> [DATA SUPPLIED]:
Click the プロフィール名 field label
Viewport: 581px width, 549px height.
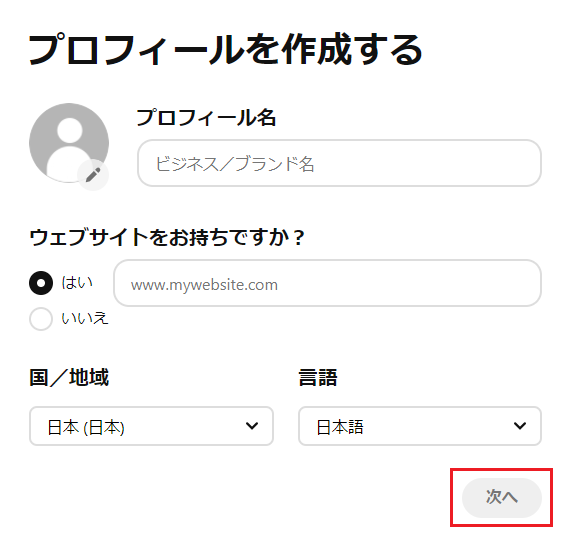click(206, 118)
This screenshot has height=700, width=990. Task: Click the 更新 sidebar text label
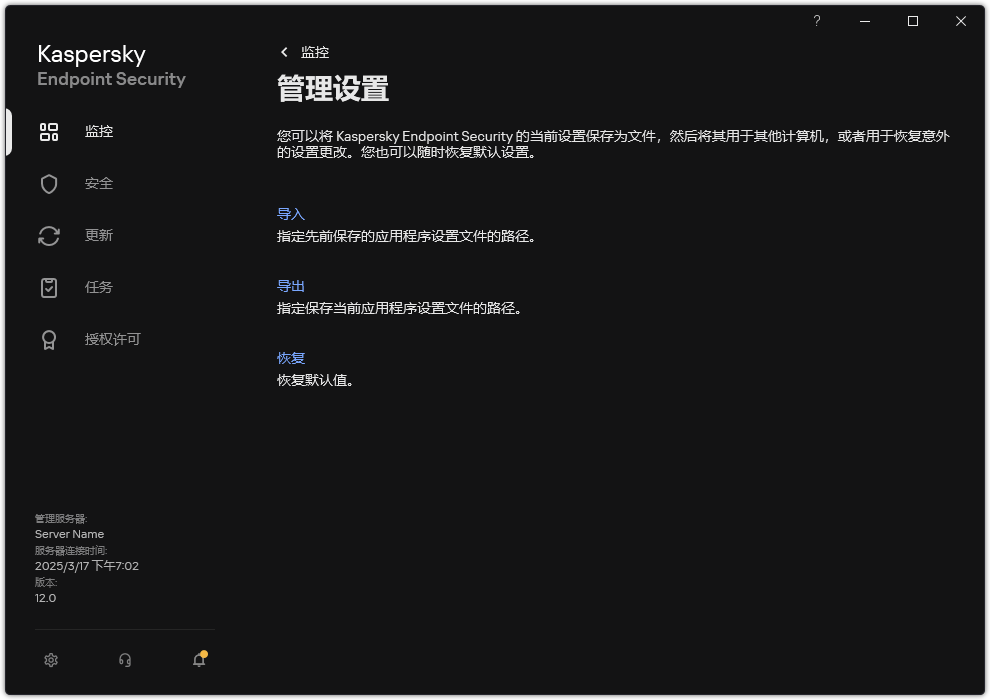click(x=98, y=235)
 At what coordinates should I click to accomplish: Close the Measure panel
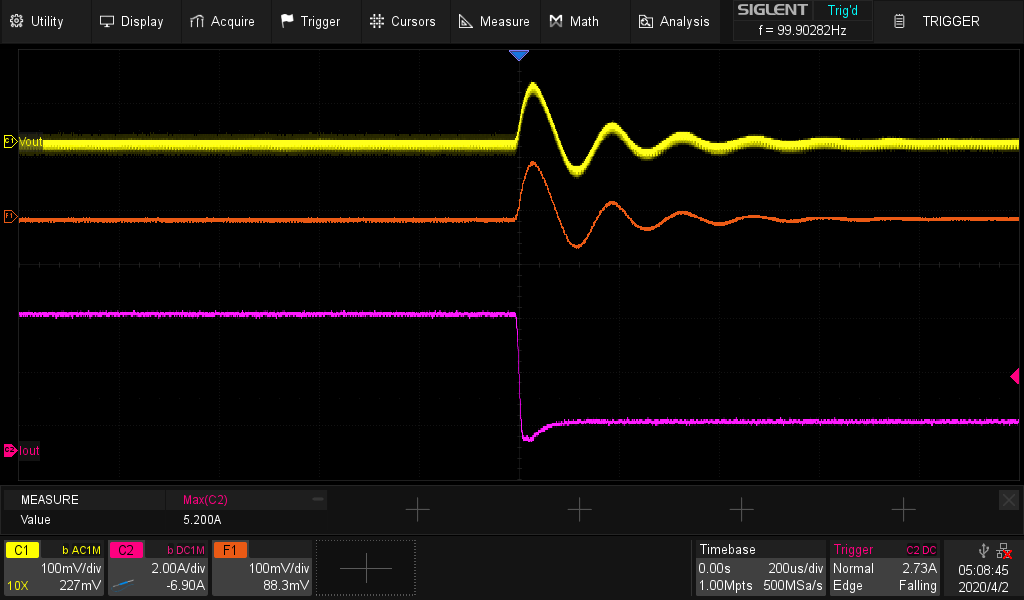(x=1009, y=499)
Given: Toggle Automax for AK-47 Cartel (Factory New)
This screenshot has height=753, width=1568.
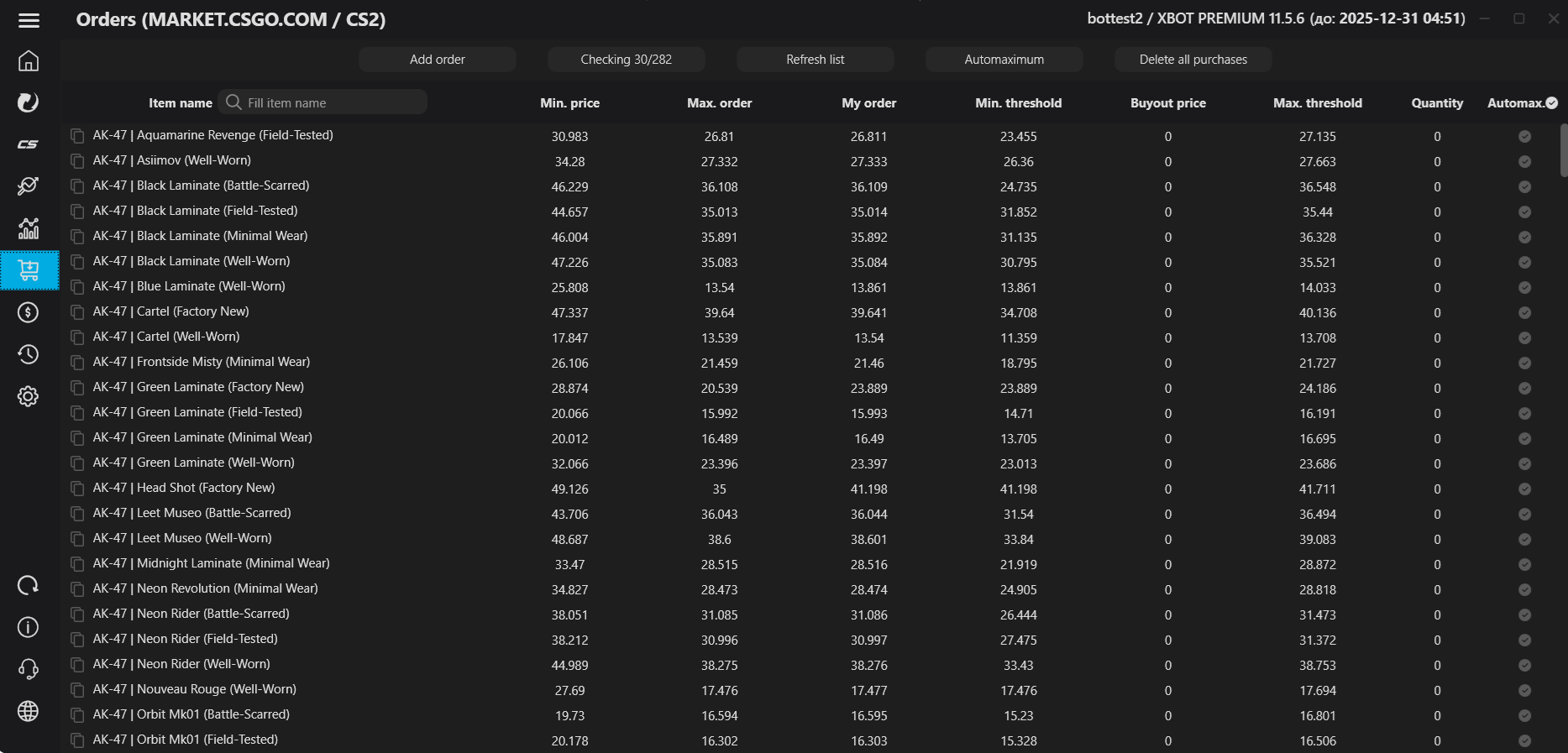Looking at the screenshot, I should (x=1524, y=313).
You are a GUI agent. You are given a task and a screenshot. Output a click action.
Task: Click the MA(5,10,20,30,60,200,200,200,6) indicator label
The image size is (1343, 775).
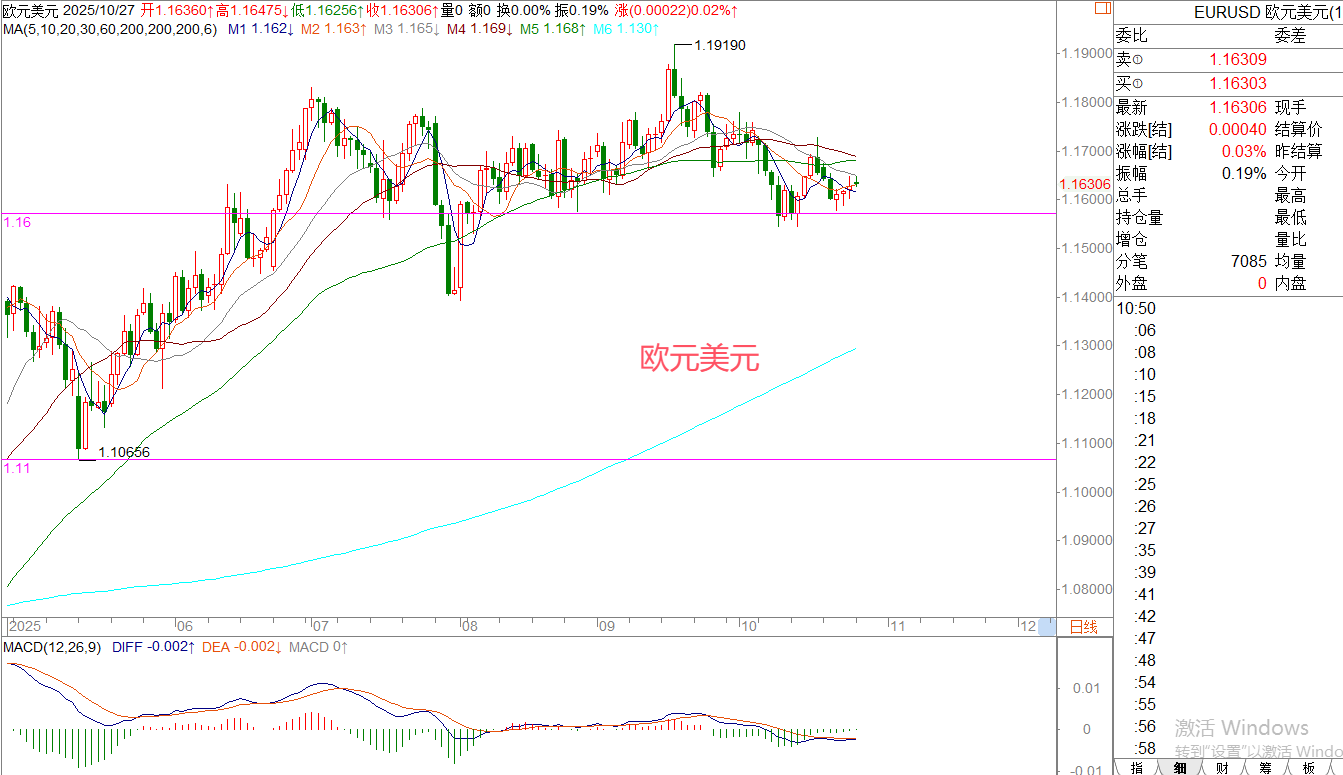click(x=109, y=30)
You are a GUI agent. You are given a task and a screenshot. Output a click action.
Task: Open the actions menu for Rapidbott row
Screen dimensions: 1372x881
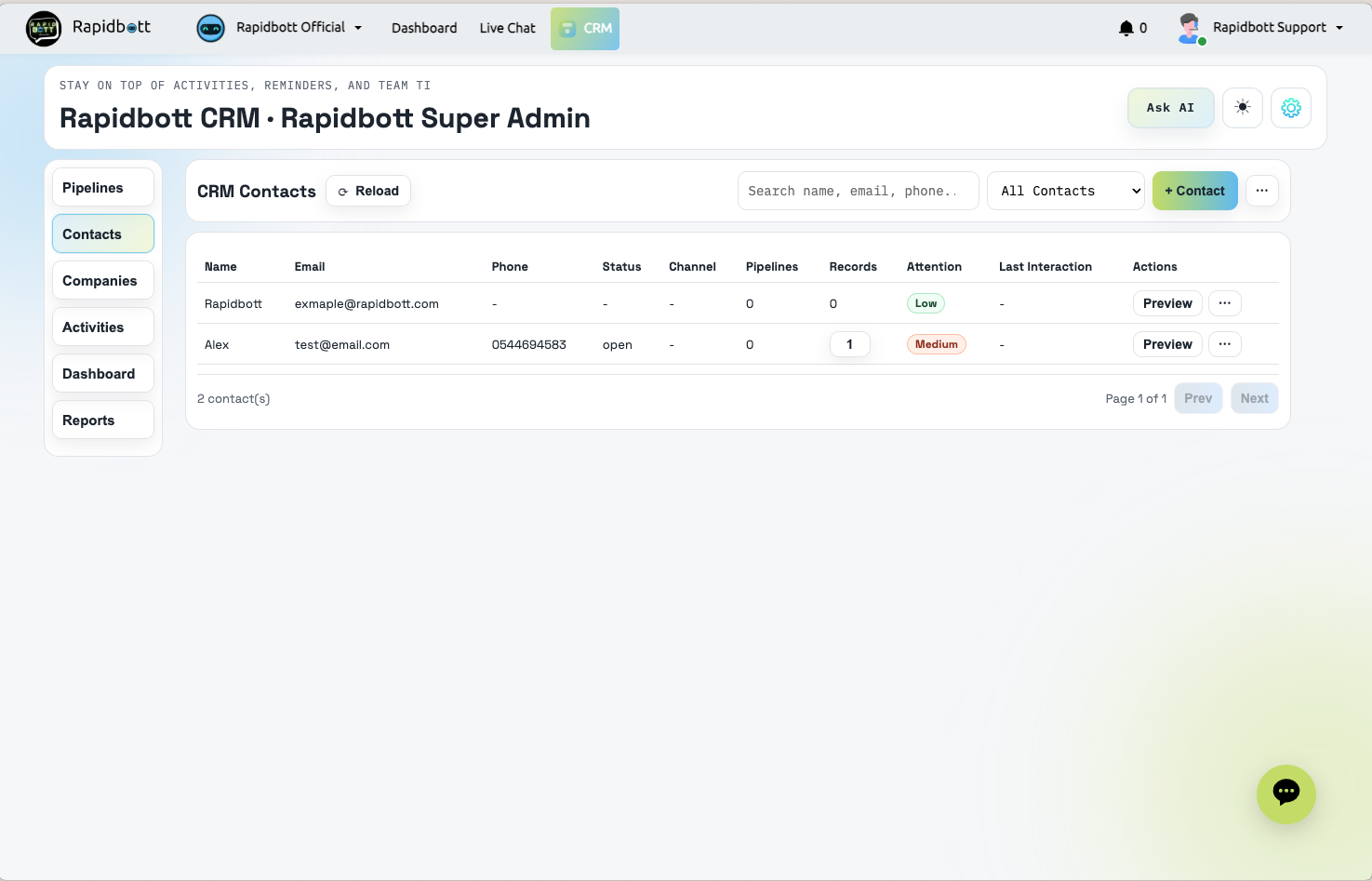[1224, 303]
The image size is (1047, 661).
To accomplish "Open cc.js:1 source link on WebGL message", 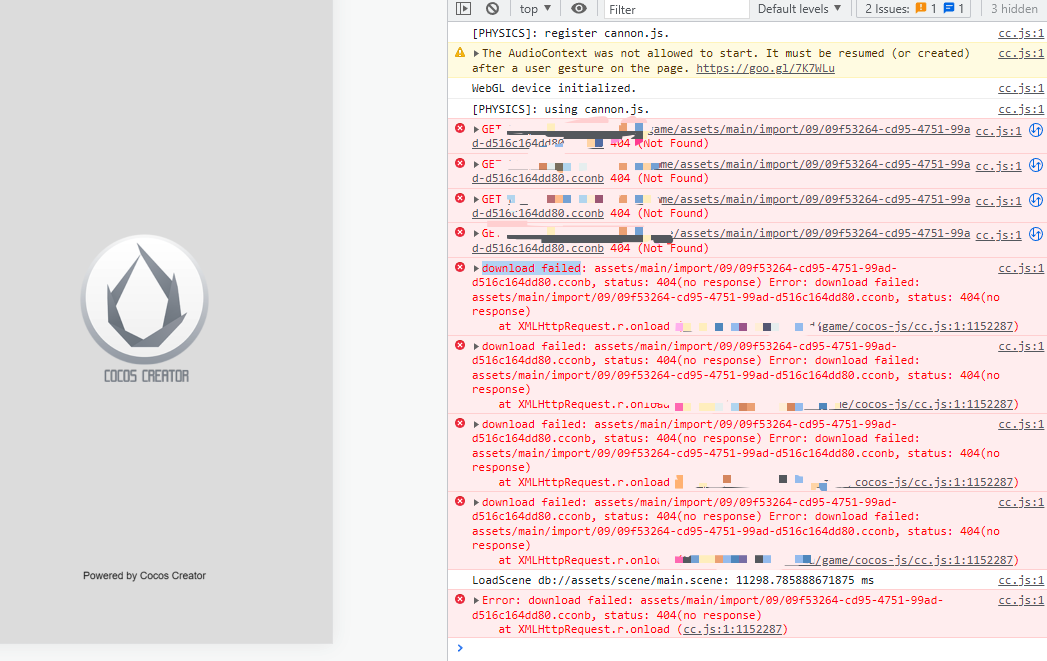I will coord(1020,88).
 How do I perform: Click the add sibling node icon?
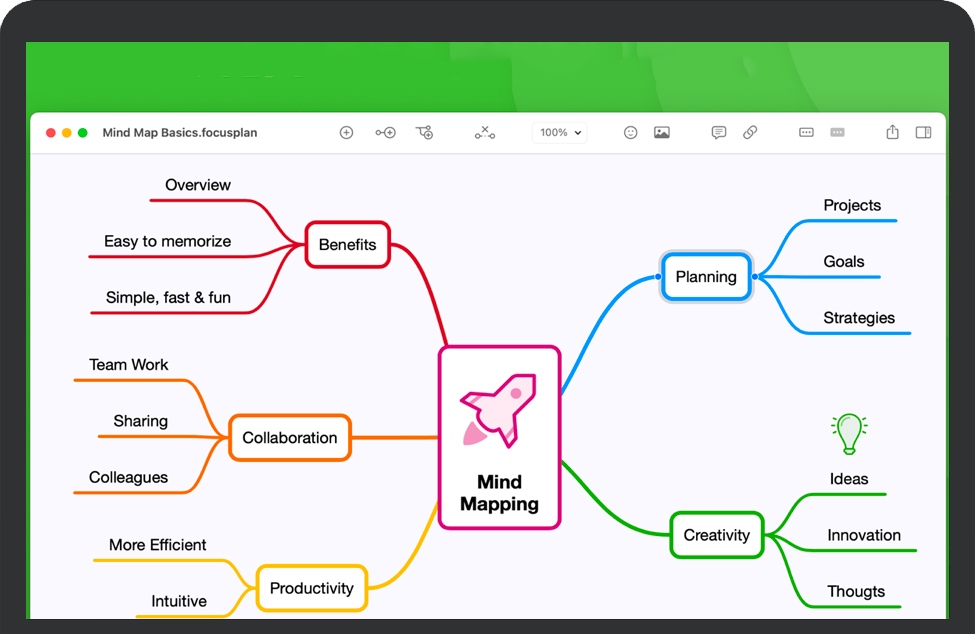pos(385,132)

> [WHAT IS NEEDED]: Lay out the records between the lines holding "Given: Toggle Automax" and "click(x=109, y=30)", inclusive, as a two-column CSV with the header instruction,action and one row per record. Put each record's text and its answer in one quoted field apiece, turning line breaks into spaces and leaving out the pictures.

> [IN RESPONSE]:
instruction,action
"Given: Toggle Automax for AK-47 Cartel (Factory New) This screenshot has height=753, width=1568.","Looking at the screenshot, I should (x=1524, y=313)."
"You are a GUI agent. You are given a task and a screenshot. Output a click action. Task: Click the MA(5,10,20,30,60,200,200,200,6) indicator label The image size is (1343, 775).","click(x=109, y=30)"